Material to process:
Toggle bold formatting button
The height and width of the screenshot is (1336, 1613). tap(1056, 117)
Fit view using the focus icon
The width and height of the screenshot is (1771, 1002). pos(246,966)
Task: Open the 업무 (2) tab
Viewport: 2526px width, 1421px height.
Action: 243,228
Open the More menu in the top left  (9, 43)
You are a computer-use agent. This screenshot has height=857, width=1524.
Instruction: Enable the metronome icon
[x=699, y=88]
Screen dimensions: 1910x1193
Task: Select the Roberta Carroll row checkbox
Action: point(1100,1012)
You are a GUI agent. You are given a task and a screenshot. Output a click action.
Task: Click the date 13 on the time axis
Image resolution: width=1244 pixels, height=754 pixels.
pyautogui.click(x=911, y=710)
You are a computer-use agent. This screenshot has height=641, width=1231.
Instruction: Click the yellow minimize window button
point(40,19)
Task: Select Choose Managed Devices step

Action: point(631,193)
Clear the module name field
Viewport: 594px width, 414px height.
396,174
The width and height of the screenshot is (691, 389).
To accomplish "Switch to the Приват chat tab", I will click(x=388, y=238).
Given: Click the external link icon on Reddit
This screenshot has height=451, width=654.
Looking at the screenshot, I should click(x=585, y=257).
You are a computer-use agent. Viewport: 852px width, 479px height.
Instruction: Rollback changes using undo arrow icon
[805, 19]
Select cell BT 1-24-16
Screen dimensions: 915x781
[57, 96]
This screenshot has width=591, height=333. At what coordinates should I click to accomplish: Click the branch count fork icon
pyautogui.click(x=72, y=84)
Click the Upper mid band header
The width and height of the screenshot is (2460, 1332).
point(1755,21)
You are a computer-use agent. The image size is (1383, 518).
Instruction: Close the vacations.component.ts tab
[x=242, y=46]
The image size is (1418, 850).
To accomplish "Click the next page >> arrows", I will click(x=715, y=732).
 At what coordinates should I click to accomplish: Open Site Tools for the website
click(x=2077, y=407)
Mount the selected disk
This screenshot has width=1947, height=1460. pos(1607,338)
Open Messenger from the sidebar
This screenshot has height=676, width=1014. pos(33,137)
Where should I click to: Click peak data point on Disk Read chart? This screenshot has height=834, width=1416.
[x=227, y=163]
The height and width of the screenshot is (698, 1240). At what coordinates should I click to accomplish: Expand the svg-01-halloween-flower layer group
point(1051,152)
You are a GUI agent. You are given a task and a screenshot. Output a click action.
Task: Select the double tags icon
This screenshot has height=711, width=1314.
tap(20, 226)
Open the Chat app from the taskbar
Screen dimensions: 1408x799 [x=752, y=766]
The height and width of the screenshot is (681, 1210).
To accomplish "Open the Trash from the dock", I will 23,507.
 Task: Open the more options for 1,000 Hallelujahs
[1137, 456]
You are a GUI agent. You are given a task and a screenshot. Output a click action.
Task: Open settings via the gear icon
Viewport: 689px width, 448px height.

Task to complete:
If a line in the entries above holds "agent", include it in the count; report nothing but the resulting number.

Written answer:
7